Challenge = Arrange the rows as a numbered list with no blank lines, covering only the part that opens with the line containing "892x558 pixels. How" and closes with the line containing "Viewport: 484px width, 309px", both included. Leave the pictures out.
>> begin Exercise input
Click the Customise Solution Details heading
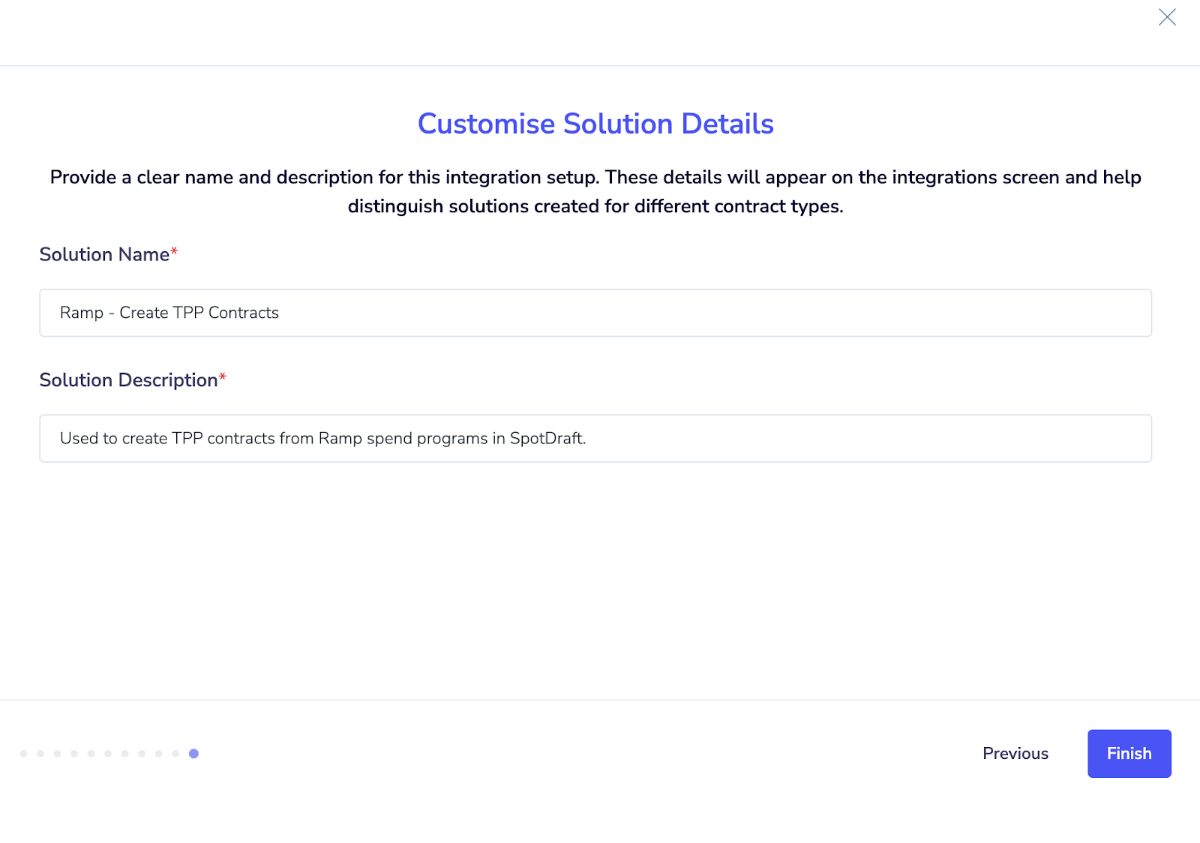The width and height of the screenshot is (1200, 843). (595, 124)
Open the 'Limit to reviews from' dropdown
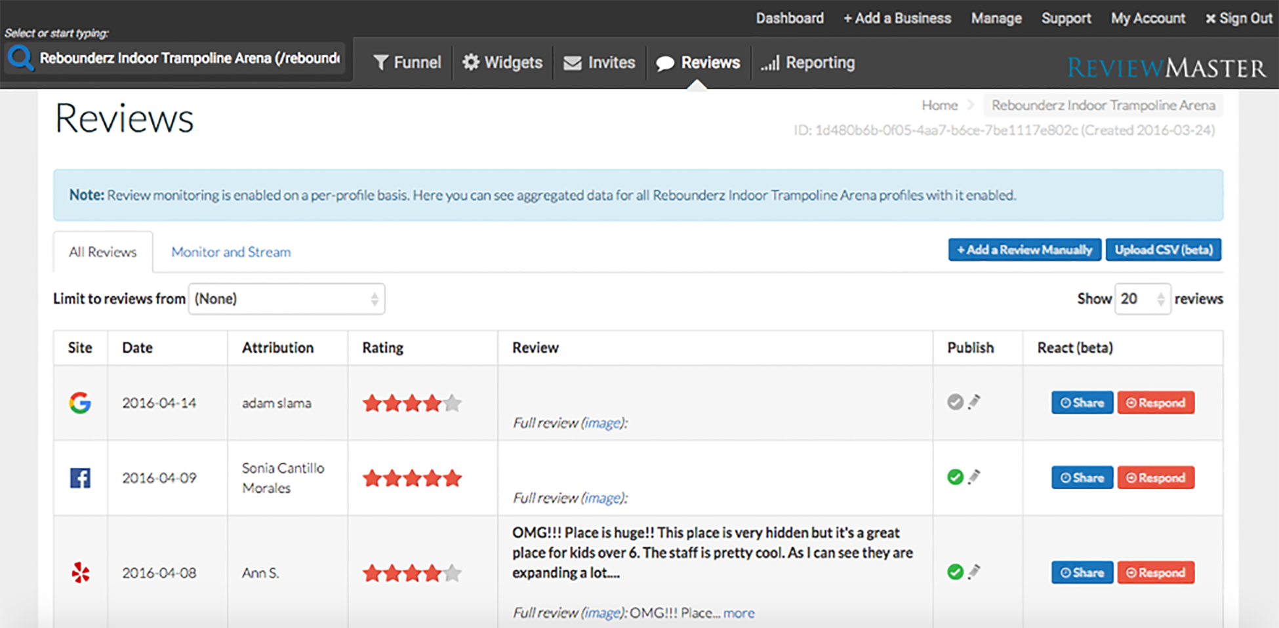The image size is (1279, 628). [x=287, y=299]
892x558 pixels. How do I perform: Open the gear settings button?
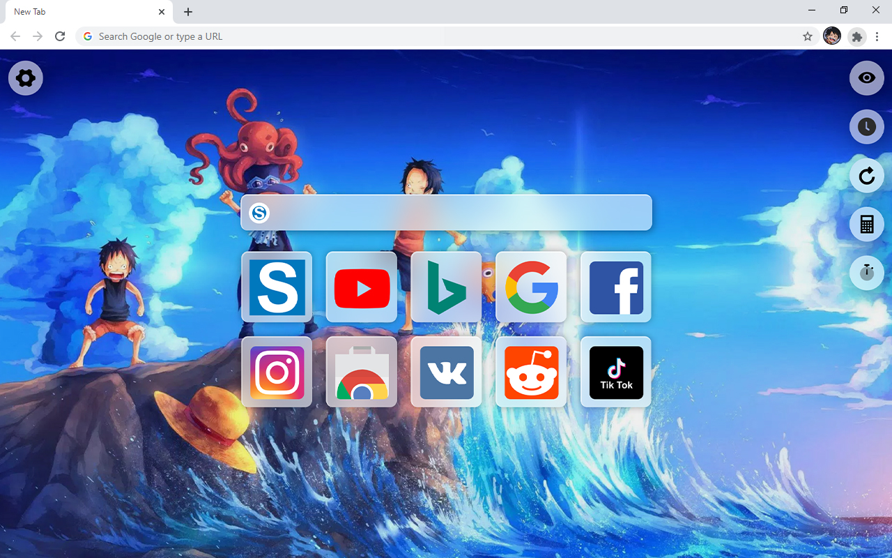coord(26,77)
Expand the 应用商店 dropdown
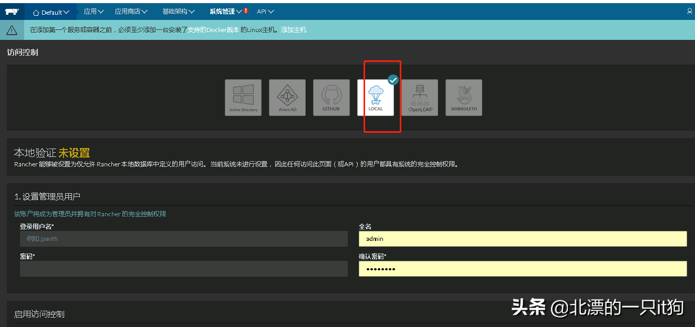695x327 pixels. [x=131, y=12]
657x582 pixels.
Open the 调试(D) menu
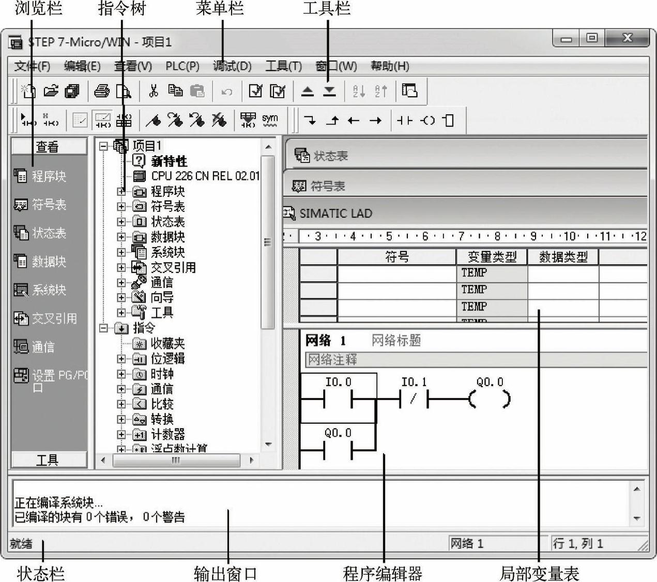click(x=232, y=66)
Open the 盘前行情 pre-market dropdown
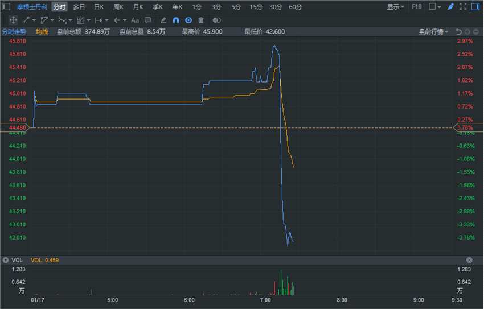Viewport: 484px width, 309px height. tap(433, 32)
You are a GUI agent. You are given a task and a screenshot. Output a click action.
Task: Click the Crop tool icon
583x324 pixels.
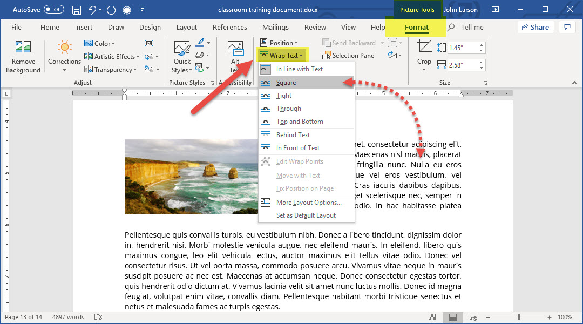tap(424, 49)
>> end Exercise input
Finished task =
1. 892x558 pixels. How do I perform: Open the gear settings button?
2. coord(26,77)
3. Expand the 应用商店 dropdown
4. 695x327 pixels. [x=131, y=12]
5. 657x582 pixels.
6. Open the 调试(D) menu
7. click(x=232, y=66)
8. Open the 盘前行情 pre-market dropdown
9. Viewport: 484px width, 309px height. tap(433, 32)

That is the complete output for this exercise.